---------- DATA ----------
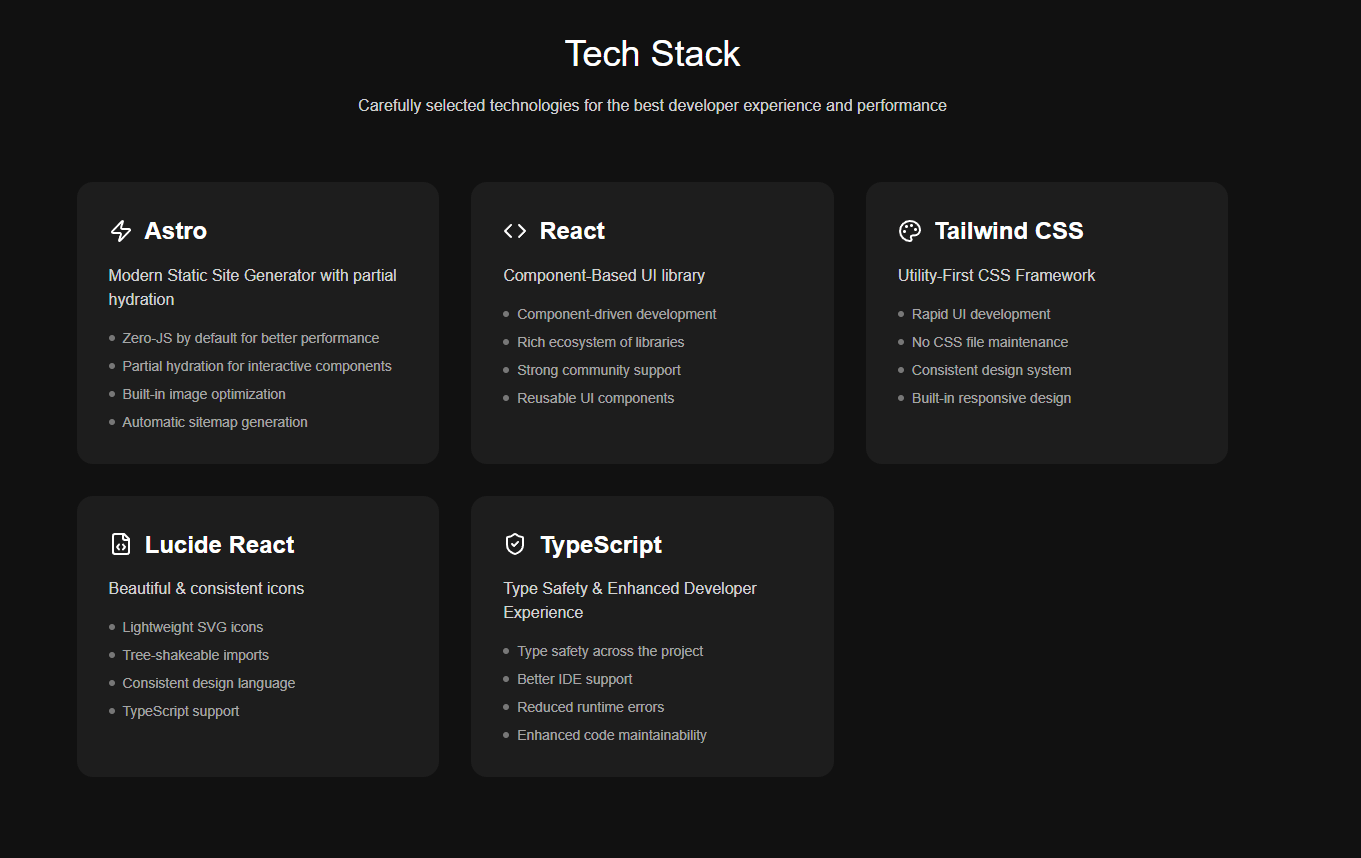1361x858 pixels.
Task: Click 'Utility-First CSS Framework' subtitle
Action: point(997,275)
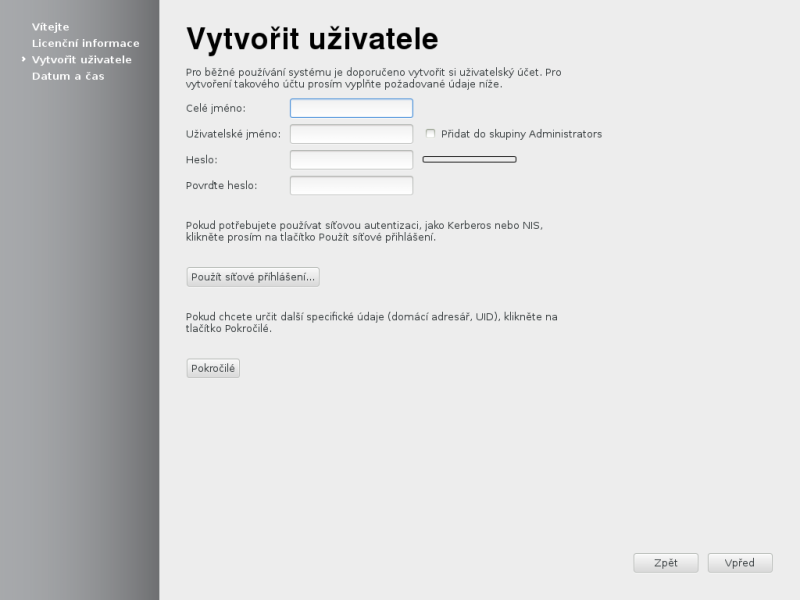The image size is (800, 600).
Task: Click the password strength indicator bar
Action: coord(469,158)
----------
Print both items above verbatim, leaving out the pictures.

1361x858 pixels.
Task: Click 'Utility-First CSS Framework' subtitle
Action: point(997,275)
The image size is (800, 600).
Task: Click the password strength indicator bar
Action: coord(469,158)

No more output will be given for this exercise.